Like how am I supposed to sit here, at my desk, and invent a plausible explanation for artificial gravity? That’s asking a hell of a lot! I barely passed high school physics!

But this frustration with a lack of knowledge goes for most writing, even the more down-to-earth stuff (perhaps especially the down-to-earth stuff). How can I write a story with a character who is an investment banker if I don’t know anything about investment banking? How can I write a story about a corporation that takes over the world without knowing the first thing about how a corporation works? How can I write about an avid bird watcher without some credible knowledge of ornithology?

There are any number of ways to go about learning. Read a lot of books, peruse the internet, and ask lots of questions. Go places, see things, meet people. Every time I get around to course selection, I’m always drawn by the obscure electives—the really fascinating stuff that seems to have little practical application (for me anyway) except to further knowledge on a subject. I’m always interested in astronomy, anthropology, art, and linguistics, sciences too.

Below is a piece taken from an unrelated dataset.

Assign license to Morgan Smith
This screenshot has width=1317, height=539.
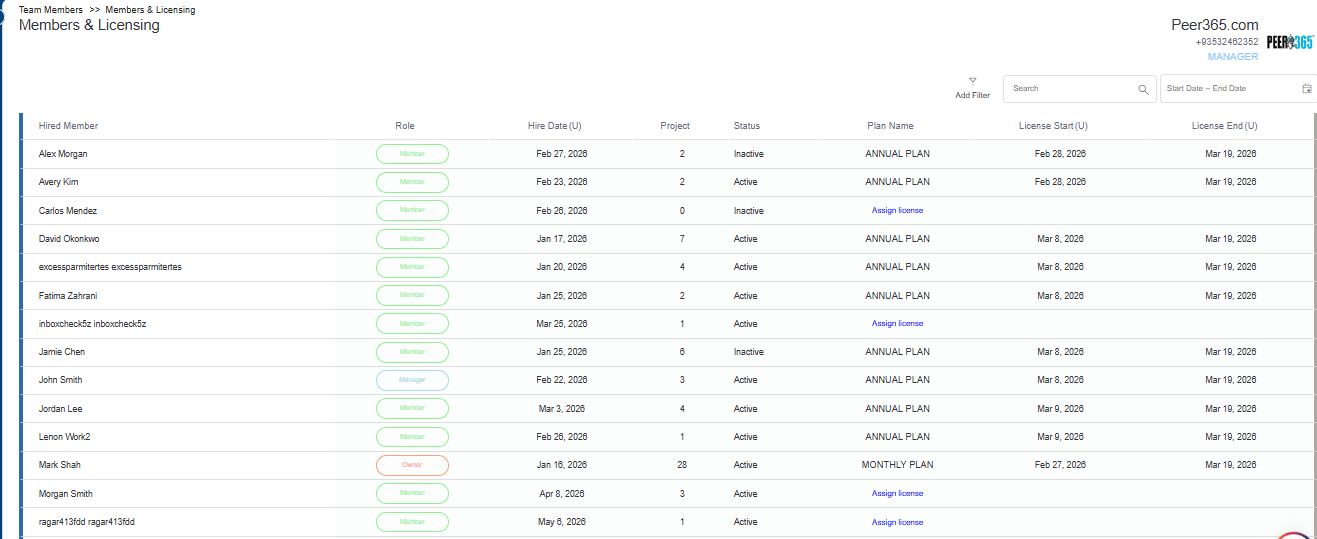tap(897, 494)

I like the idea of sampling from all walks of life. Even if I don't usually get around to those particular course samplings.

As a child, knowledge was gathered piece-by-piece, by looking through a cheap plastic magnifying glass at a patch of dirt while getting my shoes muddy, or reading a stack of books, whether it be about how to be a detective, castles and knights, or Pluto (I was saddened to learn of Pluto’s demotion—like taking away a part of my childhood learning, not to mention rendering “The Magic School Bus Gets Lost in Space” out of date). There was never any goal to learning, it was all about satisfying curiosity. But along the way from there to here, learning became focused on letter grades, and credits, and began to cost a whole lot more than the price of a dollar store magnifying glass.

The shoes still occasionally see mud—such as the time my first year English class went on a nature hike. Mud was not in short supply.

I do love that evolution. We’re lucky to live in an age of internet and easy travel, where if we want to learn something, we can go and do it, on our own. Or we can learn in a classroom. Knowledge flows freer than ever before. Simply the fact that in our time, as a woman I can gain an education that not so long ago wouldn’t have been possible (or at least very difficult) is pretty darn cool.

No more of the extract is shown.